Modulation of cellular calcium by sigma-2 receptors: release from intracellular stores in human SK-N-SH neuroblastoma cells.

Human SK-N-SH neuroblastoma cells expressed sigma-1 and sigma-2 receptors with similar pharmacological profiles to those of rodent-derived tissues, although sigma-2 receptors exhibited some affinity differences that might suggest heterogeneity or species differences. Structurally diverse sigma ligands produced two types of increases in intracellular (cytosolic) Ca(2+) concentration ([Ca(2+)](i)) in these cells. CB-64D, CB-64L, JL-II-147, BD737, LR172, BD1008, haloperidol, reduced haloperidol, and ibogaine all produced an immediate, dose-dependent, and transient rise in [Ca(2+)](i). Sigma-inactive compounds structurally similar to the most active sigma ligands and ligands for several neurotransmitter receptors produced little or no effect. The high activity of CB-64D and ibogaine (sigma-2-selective ligands) compared with the low activity of (+)-pentazocine and other (+)-benzomorphans (sigma-1-selective ligands), in addition to enantioselectivity for CB-64D over CB-64L, strongly indicated mediation by sigma-2 receptors.
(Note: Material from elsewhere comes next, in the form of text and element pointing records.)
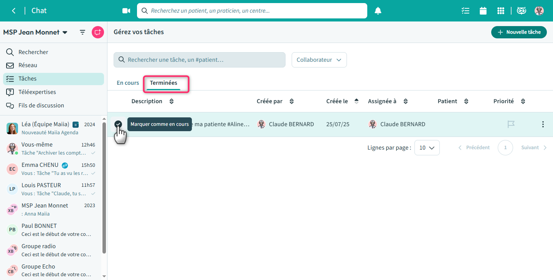Click the new conversation pink button
Viewport: 553px width, 280px height.
98,32
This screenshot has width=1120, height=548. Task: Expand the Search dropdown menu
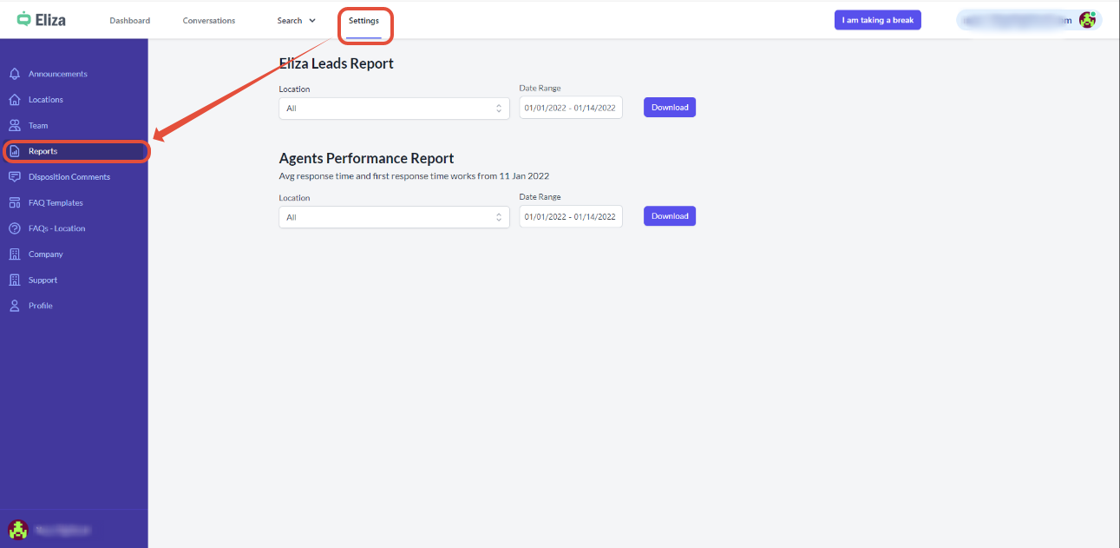296,21
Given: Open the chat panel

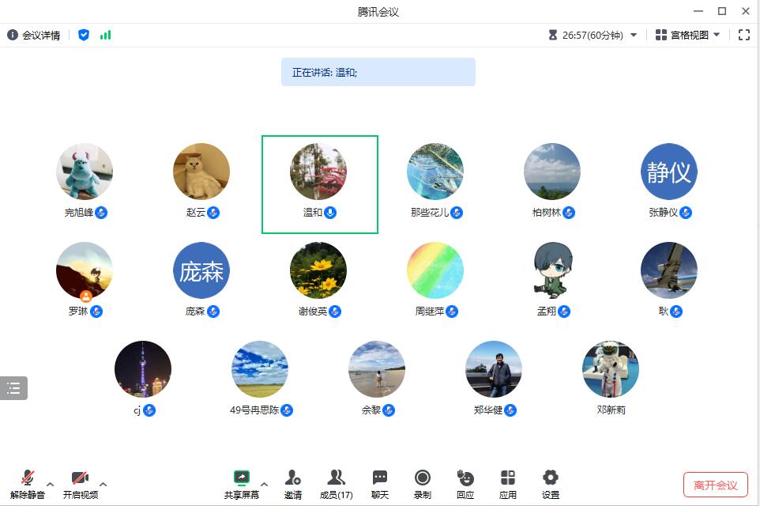Looking at the screenshot, I should pyautogui.click(x=380, y=478).
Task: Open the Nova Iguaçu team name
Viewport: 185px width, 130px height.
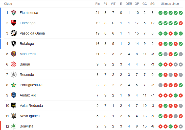Action: 30,116
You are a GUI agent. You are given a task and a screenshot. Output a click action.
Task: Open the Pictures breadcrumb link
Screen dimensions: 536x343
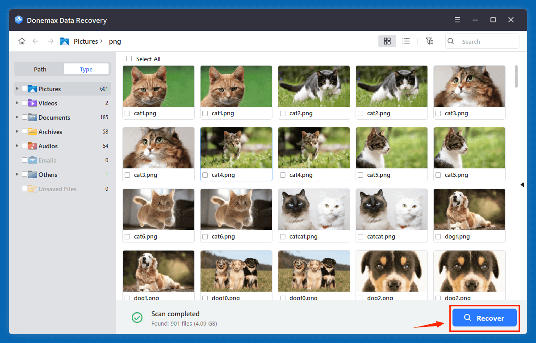87,41
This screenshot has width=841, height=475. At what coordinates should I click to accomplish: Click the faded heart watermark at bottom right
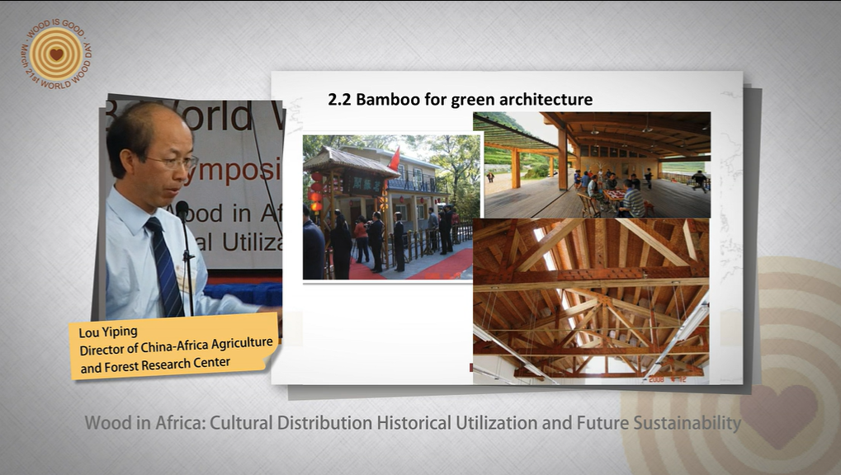pos(777,410)
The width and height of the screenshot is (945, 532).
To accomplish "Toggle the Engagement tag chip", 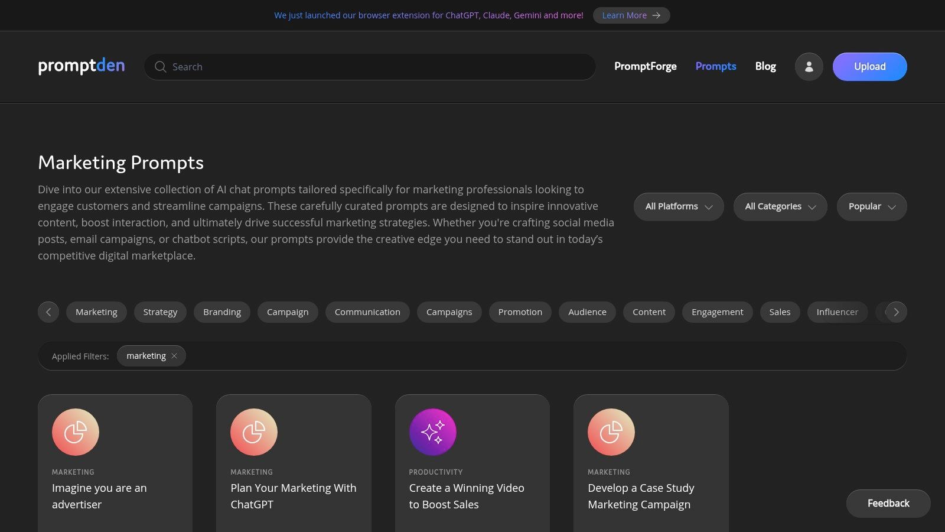I will [x=717, y=312].
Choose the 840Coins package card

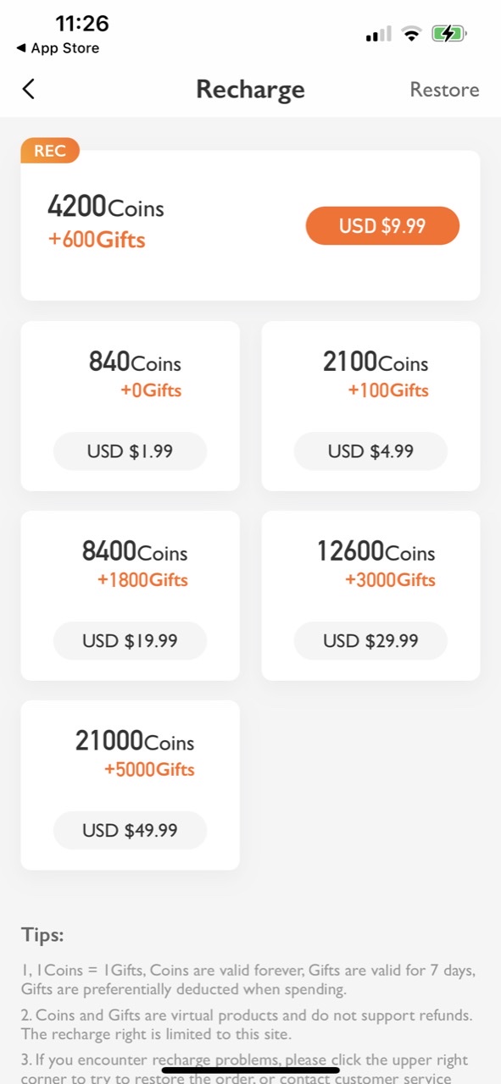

The effect of CB-64D and BD737 was blocked by the sigma antagonists BD1047 and BD1063, further confirming specificity as a receptor-mediated event. The transient rise in [Ca(2+)](i) occurred in the absence of extracellular Ca(2+) and was completely eliminated by pretreatment of cells with thapsigargin. Thus, sigma-2 receptors stimulate a transient release of Ca(2+) from the endoplasmic reticulum. Prolonged exposure of cells to sigma-receptor ligands resulted in a latent and sustained rise in [Ca(2+)](i), with a pharmacological profile identical to that of the transient rise. This sustained rise in [Ca(2+)](i) was affected by neither the removal of extracellular Ca(2+) nor thapsigargin pretreatment, suggesting latent sigma-2 receptor-induced release from thapsigargin-insensitive intracellular Ca(2+) stores. Sigma-2 receptors may use Ca(2+) signals in producing cellular effects.